Me invitaron a dirigirme a los docentes de una facultad para arengarlos antes de realizar las coordinaciones con los alumnos para la recolección anual. La recolección anual es una actividad que desafía a los alumnos y maestros a solicitar fondos entre los transeúntes úsando alcancías y estíkers, en un día determinado.
Es una experiencia desafiante porque no es fácil pedir monedas o billetes a la gente de la calle. Hay que desarrollar ciertas capacidades para hacerlo. Se debe convencer al donante que no es para beneficio propio, se debe sonreír, se debe ser insistente o sereno para enfrentar un no.
Hay alumnos que llenan las latas de contribuciones mientras que otros recolectan tan poco que ni alcanza el valor invertido en proveerles los materiales para ese fin.
Recuerdo que mi madre me dió el ejemplo para salir a recoletar. Ella estaba convencida de que era un plan inspirado por Dios para crecer integralmente y para apoyar a los más necesitados. Recuerdo que ella era de aquellas personas que llenaban la lata más de una vez en el día. Yo me quedaba con mucha emoción cuando ella vaciaba su lata, cargada de buenas monedas y hasta de billetes.
Sin duda, no todos podrían hacerlo tan bien, y tal vés tú digas: esto no es para mí. Por eso creo que esto se aprende de joven o de niño, y la UPeU considera entre sus estrategias de desarrollo personal y cristiano la recolección anual.

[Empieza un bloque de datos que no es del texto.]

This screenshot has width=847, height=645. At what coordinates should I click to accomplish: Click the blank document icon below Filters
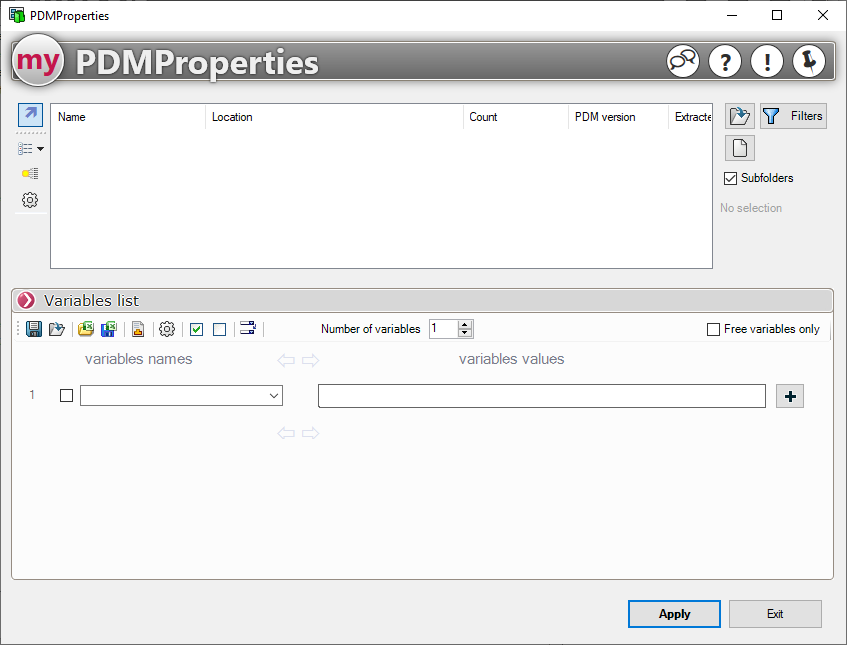pos(739,148)
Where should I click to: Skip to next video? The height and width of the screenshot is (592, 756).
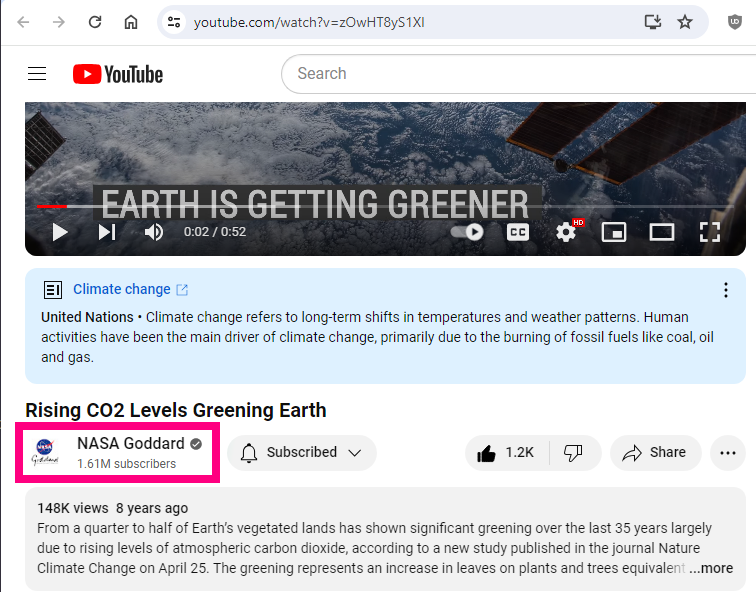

Les contaba que tenía que arengar a ese grupo de docentes. Les dije que al mirarlos yo sabía a quien de ellos no le gustaba el plan y me daba cuenta de que lo consideraban una carga pesada, y que si los hacían era sólo por cumplir. Sus ojos y su manera de sentarse y mirarme me lo dicen, les dije. Waslabick, en su teoría de la comunicación lo había dicho: es imposible no comunicar. Ellos se sorprendieron porque se vieron descubiertos y se acomodaron en sus asientos, procurando una actitud más proactiva.
Les dije también que yo decía eso porque sus alumnos buscarían en su leguaje no verbal la verdad cuando ellos los enviarían a recolectar. Los alumnos se darían cuenta de la verdadera actitud de ellos aun sin que ellos no dijeran nada en contra del plan. Así es, le dije, es imposible no comunicar.
Por esta razón debemos convencernos primero nosotros del plan de la recolección. Debemos saber por qué lo hacemos y para qué será el monto recaudado. Debemos reconocer que es una estrategia fabulosa para formar a la persona. Aquel que tiene esta capacidad, estará más preparado para enfrentar los desafíos de la vida y tendrá una mística de servicio que lo diferenciará de los demás.
Verdaderamente la estrategia de la recolección es una actividad inspirada con mucho contenido formacional. Bien organizados y motivados hace de los protagonistas personas triunfadoras y con una fuerte autoestima.